Youth is wasted on the young. - George Bernard Shaw

 

Question for your table:

True, most 
things fall apart; but does anything actually improve with age?

The Talmud notes two: wine and olive oil. 

Wine symbolizes wisdom and olive oil symbolizes the spirit.


Even if the elders tell you to destroy, and the youngsters tell you to build, you should destroy and not build, for the ‘destruction’ of older people is really building, and the ‘building’ of young people is really destruction. - Talmud

Yesterday someone young (or is he old?) told me that he isn't very motivated by long-term benefits of healthy daily living: "If it doesn't make me feel better right now, then I'm not too motivated to worry about it."

Is he praiseworthy for living in the moment? Or is he unwise for not planning for the future?


Shabbat Shalom




PS - This week's podcast is "Do You Guys Have Heaven?"
There are ten ways to hear it:

iTunes/iPhone … YidPod … Spotify … Google Podcasts … Pocketcasts … Stitcher … Podbean … Amazon Podcasts … RSS … or just on the web.
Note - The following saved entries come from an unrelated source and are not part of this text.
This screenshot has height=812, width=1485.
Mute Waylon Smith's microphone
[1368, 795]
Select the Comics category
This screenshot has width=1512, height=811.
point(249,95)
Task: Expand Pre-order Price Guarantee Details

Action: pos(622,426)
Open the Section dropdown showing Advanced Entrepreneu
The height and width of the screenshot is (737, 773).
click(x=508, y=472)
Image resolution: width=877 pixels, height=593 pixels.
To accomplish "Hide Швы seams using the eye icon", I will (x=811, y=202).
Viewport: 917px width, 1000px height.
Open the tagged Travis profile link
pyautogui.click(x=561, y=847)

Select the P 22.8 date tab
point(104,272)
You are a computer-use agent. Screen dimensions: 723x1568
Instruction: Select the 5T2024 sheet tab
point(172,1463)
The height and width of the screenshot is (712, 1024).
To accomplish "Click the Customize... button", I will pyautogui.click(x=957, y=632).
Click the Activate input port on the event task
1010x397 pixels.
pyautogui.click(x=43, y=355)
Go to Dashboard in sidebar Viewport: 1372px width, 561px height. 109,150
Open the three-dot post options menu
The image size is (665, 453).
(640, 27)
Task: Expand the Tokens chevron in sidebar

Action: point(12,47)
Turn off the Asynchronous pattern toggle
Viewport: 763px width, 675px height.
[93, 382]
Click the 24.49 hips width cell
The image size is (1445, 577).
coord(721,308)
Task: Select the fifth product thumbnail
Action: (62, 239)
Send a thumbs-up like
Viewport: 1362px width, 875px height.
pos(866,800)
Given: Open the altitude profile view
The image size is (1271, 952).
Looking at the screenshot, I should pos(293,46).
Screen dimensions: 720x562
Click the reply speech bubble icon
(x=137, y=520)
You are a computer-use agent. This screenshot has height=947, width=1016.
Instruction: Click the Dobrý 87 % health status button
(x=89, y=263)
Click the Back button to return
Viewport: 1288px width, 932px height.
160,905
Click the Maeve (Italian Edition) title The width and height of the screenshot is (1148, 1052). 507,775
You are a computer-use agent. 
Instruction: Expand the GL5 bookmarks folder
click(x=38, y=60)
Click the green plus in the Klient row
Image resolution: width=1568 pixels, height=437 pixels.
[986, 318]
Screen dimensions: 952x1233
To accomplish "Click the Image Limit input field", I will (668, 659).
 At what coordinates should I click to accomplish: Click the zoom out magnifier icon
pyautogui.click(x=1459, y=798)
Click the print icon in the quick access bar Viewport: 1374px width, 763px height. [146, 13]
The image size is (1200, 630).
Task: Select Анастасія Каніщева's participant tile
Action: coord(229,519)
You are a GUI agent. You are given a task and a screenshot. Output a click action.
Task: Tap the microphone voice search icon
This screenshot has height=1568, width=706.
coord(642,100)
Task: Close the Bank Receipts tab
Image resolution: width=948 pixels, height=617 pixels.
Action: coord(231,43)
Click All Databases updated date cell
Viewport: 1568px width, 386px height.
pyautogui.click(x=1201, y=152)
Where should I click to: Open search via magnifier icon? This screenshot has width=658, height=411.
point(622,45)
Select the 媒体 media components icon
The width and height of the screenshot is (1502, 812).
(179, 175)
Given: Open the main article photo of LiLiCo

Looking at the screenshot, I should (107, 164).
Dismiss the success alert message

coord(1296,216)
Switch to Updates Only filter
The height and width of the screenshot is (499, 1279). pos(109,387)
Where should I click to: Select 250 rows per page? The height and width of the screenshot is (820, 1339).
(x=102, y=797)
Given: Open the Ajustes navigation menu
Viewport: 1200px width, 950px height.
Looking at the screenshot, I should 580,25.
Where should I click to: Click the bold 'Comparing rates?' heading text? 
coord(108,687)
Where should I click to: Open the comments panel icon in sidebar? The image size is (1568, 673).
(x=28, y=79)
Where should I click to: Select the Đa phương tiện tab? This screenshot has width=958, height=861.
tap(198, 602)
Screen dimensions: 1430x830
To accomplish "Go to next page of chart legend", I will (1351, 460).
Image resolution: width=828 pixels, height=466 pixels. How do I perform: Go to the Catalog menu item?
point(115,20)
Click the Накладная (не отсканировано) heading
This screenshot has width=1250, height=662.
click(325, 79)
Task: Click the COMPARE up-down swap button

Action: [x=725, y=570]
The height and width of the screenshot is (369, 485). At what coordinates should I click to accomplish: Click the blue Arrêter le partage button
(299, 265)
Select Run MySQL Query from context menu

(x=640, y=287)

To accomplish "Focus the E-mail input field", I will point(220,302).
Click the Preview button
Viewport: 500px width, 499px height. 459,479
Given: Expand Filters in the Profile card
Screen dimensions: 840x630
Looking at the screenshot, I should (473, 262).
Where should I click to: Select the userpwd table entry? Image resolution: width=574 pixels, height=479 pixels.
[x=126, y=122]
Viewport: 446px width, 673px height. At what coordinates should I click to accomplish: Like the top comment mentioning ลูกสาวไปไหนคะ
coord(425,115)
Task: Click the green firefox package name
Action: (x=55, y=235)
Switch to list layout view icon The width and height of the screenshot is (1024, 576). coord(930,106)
PS - It's still possible to get that tax deduction for 2021 with a charitable donation to support our educational mission. And it's always possible to shop at Amazon with http://smile.amazon.com and support this blog by choosing Jewish Spiritual Literacy as your designated charity. Amazon will donate 0.5% of your purchases - it doesn't sound like much, but if everyone reading this did so, that would translate to hundreds or possibly thousands of dollars.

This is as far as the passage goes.